A waitress came to them, a girl who had the look of a student and the accent of a recent arrival from the Eastern Bloc. He ordered wine for himself—the same plonk that Daidre was drinking—and when the girl took herself off to fetch it, he said, “Whether you’re nervous or not, I’m quite glad you rang me. Not only is it a fine thing to see you again, but frankly, I was in need of a drink.”
“Work?” she asked.
“Barbara Havers. I had an encounter with her that disturbed me rather more than I like to be disturbed by Barbara—and believe me she’s been disturbing me in one way or another for years—and getting thoroughly soused seems like a reasonable reaction to the entire mess she’s in. Either that or being diverted by your presence.”
Daidre took up her own wine but waited till he had been served his. They clinked glasses and drank to each other’s health, whereupon she said, “What sort of mess? It’s not my business, of course, but I’m available to listen should you have a mind to talk about it.”
“She’s gone her own maddening way in an investigation and not for the first time.”
“This is a problem?”
“She’s skirting far too close to ignoring her ethical responsibility as a police officer. It’s a complicated matter. Enough said on the subject. For the moment, I’d like to forget all about it. So tell me, then. What are you doing in London?”
“Interviewing for a job,” she said. “Regent’s Park. London Zoo.”
He found himself brightening, sitting up straighter all at once. Regent’s Park, the zoo . . . He had a thousand questions about what it all meant that Daidre Trahair was thinking of making a change from Bristol, but all he could manage was, stupidly, “As veterinarian?”

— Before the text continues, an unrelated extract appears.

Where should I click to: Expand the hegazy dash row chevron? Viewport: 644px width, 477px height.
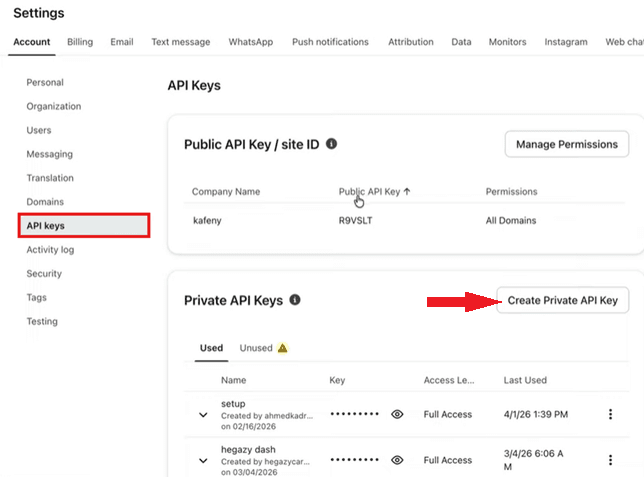pyautogui.click(x=203, y=461)
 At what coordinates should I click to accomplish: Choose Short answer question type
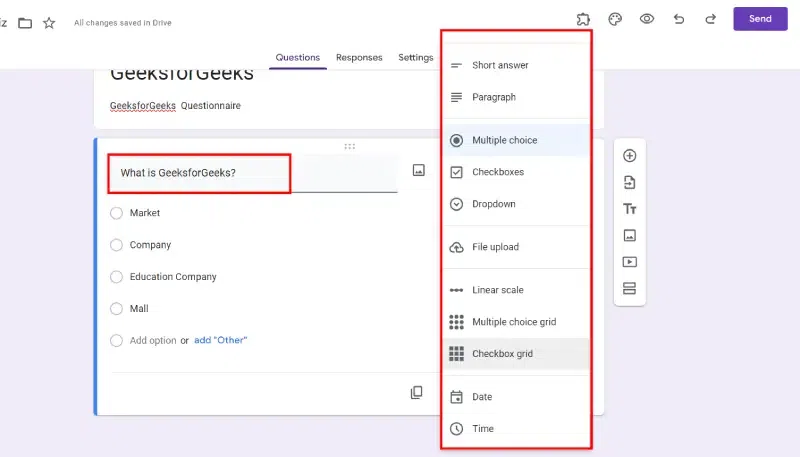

She smiled. “It is, more or less, what I do.”
He shook his head sharply. “Sorry. Stupid of me.”
She laughed. “Not at all. They might have wanted me to teach the gorillas to play chess or to train the parrots. One never knows.” She took more wine and gazed at him with something that looked to him like fondness. “I was contacted by a head hunter, someone employed by the zoo. I didn’t seek the position out, and I’m not altogether sure I’m interested in it.”
“Because . . . ?”
“I’m quite happy in Bristol. And, of course, Bristol is that much closer to Cornwall and I do love my cottage there.”
“Ah, yes, the cottage,” Lynley said. It was where they had first met, himself an intruder who’d broken a window to get to a phone, herself the owner of the place who’d arrived for a getaway only to find an unknown man tramping mud on her floors.
“And then, there’s my commitment to Boadicea’s Broads as well as my regular darts tournaments.”